Now, let’s parse the blame here.
The Washington Post chose to put the story on its web site and wrote the
headline. The AP sent the story out without moving the first-female fact higher
in the text or including a single complete quote from her speech.
How is this possible? Not just
because it’s 2016, for goodness’ sake. But don’t you think people would be more
aware after things like the horrible Olympics coverage brought this kind of
crap into gold/silver/bronze relief?
Or how about when an NBC
commentator credited an amazing gold-medal winning swim by Hungarian Katinka
Hosszu to her husband? Or when Katie Ledecky’s world-record obliterating swim
was demoted to a subhead? (And don’t start with me about Phelps’ achievement.

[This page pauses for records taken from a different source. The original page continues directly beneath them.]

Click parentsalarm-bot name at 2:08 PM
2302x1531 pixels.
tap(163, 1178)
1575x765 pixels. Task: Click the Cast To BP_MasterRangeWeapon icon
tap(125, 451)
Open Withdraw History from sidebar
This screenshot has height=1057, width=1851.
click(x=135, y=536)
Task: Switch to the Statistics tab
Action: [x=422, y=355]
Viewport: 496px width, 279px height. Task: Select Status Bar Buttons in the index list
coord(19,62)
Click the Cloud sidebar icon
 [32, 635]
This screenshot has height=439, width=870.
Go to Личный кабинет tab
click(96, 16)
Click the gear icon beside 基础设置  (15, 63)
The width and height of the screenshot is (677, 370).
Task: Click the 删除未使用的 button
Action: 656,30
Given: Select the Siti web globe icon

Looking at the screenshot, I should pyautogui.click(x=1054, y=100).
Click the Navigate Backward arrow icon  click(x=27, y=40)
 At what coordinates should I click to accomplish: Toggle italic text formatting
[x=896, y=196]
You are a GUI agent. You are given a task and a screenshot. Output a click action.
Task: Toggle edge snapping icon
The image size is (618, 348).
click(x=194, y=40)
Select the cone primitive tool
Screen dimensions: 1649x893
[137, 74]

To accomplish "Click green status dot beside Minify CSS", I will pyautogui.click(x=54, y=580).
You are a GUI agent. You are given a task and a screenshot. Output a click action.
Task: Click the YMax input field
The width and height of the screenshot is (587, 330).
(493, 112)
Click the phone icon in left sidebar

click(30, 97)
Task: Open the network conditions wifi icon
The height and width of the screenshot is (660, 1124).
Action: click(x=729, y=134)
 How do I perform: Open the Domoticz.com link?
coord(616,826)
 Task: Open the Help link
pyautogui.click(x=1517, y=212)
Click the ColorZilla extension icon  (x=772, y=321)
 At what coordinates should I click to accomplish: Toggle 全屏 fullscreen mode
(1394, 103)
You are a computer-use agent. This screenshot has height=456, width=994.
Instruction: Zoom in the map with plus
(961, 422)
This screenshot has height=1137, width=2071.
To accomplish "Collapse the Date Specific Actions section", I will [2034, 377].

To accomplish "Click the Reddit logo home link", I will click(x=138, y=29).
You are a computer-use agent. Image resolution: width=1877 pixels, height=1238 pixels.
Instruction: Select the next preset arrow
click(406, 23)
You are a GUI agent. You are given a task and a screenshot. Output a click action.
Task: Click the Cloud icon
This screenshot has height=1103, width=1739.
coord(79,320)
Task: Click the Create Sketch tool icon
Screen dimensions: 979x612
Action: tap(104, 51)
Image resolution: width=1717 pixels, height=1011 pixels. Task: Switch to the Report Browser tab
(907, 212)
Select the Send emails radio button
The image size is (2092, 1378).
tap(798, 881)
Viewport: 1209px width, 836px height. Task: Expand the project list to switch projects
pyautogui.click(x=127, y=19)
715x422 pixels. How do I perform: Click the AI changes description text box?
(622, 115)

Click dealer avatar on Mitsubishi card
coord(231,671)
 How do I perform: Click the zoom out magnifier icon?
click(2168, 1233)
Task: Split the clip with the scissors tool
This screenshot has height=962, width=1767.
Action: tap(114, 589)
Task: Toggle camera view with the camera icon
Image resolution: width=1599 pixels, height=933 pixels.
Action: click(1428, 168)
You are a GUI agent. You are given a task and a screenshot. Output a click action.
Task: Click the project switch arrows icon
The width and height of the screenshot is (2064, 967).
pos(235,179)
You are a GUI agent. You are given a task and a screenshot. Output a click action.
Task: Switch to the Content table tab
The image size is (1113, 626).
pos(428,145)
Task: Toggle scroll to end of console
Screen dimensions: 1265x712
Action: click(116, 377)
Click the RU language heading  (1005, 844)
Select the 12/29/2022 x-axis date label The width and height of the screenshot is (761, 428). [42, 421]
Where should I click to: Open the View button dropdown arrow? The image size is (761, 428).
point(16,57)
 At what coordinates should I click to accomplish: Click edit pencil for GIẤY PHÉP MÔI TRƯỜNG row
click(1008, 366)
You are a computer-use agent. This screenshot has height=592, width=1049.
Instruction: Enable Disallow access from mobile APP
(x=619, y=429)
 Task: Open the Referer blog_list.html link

Yes, amazing, but the hed could easily have said “Phelps, Ledecky swim
milestone races” or something similar.)
This hurts especially much for
me. I am a journalist as well as a novelist. I worked as a newspaper reporter
for years. I know firsthand that sometimes, mistakes happen despite the best
efforts of everyone involved. But this kind of thing? This is not a best
effort. This is not trying. This is lazy, and this is sexist. The defense of
“well, it wasn’t meant to be,” is not a defense. It is an excuse, and it is
about time that the excuses run out. Because we have names, too.